About “Reading Jung”

I just read my post about reading Jung again, and realized it’s a bit lengthy, so consider it a “public beta”. (; Those who don’t care to read the whole thing can read just the second paragraph and still get the gist of it. In short it’s about Jung’s concept of a “collective unconscious” and how it brings us all together as human beings. It can be seen as a state of mind on a universal level (although I’d say Jung meant it as a theoretical construct rather than an actual state of mind). One important thing I like to take from this concept is that by destroying others we also destroy ourselves.

Jung studied myths from all over the world, thought up by people with no contact whatsoever with each other, and he noticed many similarities in these myths […], so he wondered how that could be.
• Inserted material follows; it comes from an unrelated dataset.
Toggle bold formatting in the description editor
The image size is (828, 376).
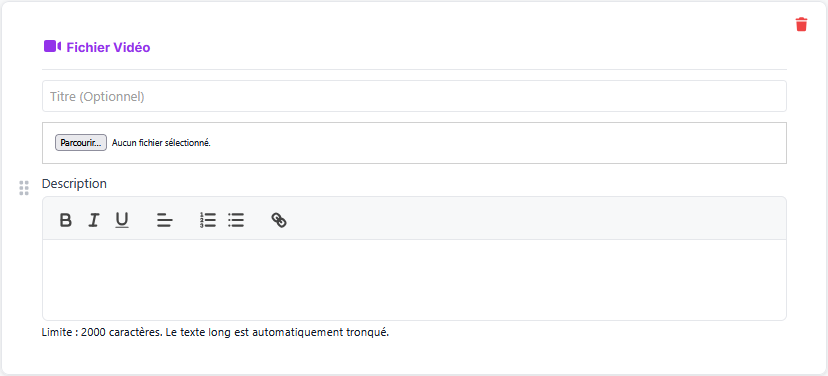65,220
He then constructed the concept of the collective unconscious out of the similarities that he had found, and meant that they could be explained by saying that there is something on the most basic, deepest level in us that is shared by each and every human being […]. So, according to Jung, we have both an individual self and a universal self, with the latter shared by everyone and uniting us as a species […].
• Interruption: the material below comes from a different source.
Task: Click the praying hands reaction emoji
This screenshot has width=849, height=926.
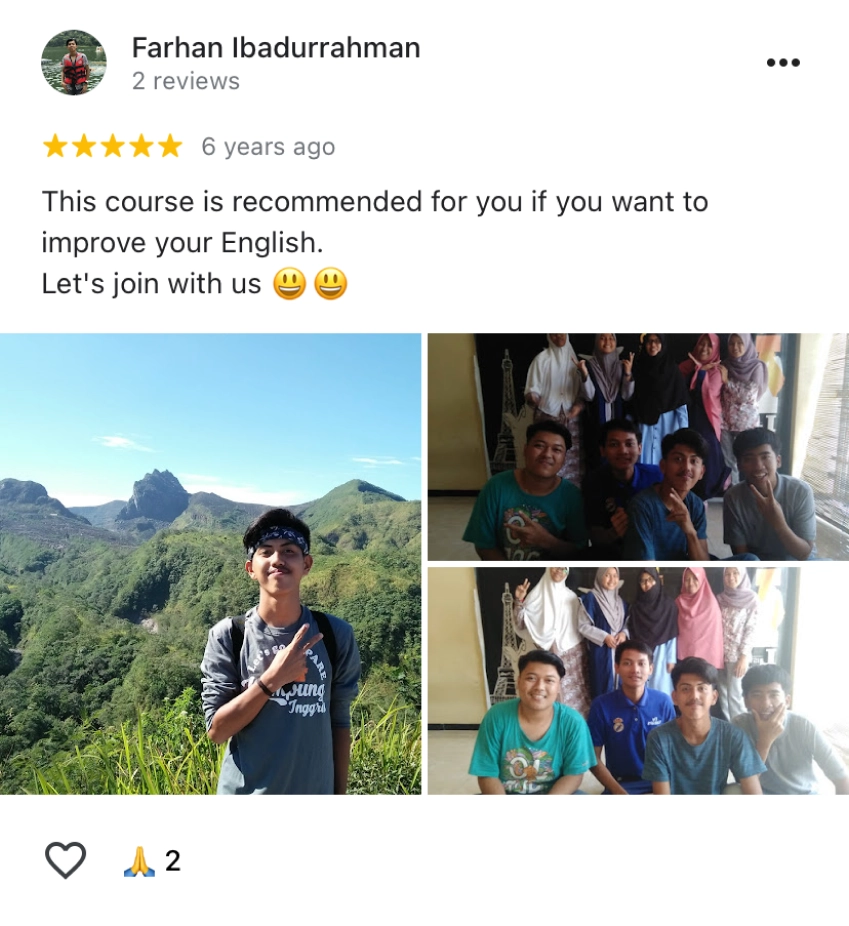Action: (x=139, y=861)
The whole concept also lends itself very well to fiction, which is partly why I’m interested in his writings, and Jung as a poet is a fascinating read, even if he, as a scientist, does get more than a little esoteric from time to time. At the same time, I’ve noticed that he tends a little towards mysticism, which isn’t really my thing (except as fiction), but I guess the concept of the collective unconscious — or, for that matter, the intangible nature of the human psyche as a whole — lends itself very well to that too.